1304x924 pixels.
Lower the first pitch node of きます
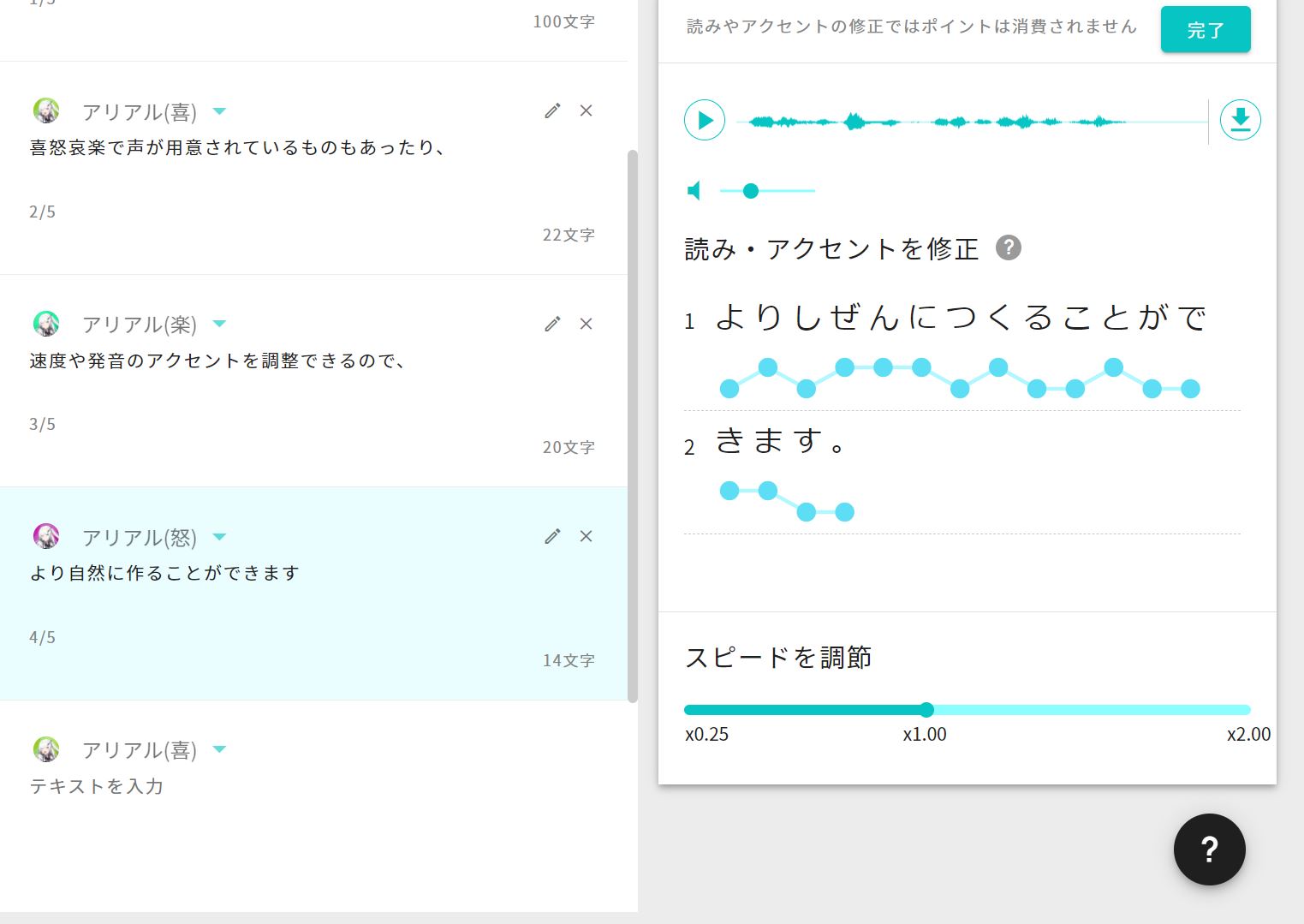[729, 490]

====

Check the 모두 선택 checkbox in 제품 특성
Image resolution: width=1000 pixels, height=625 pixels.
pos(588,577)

====

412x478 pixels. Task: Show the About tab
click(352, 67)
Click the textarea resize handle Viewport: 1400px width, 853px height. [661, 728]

====

_EXERCISE INSTRUCTIONS_
Look above for the line containing "412x478 pixels. Task: Show the About tab". Output from there through the line containing "Click the textarea", exactly and inclusively.

_ANSWER SECTION_
412x478 pixels. Task: Show the About tab
click(352, 67)
Click the textarea resize handle Viewport: 1400px width, 853px height. [661, 728]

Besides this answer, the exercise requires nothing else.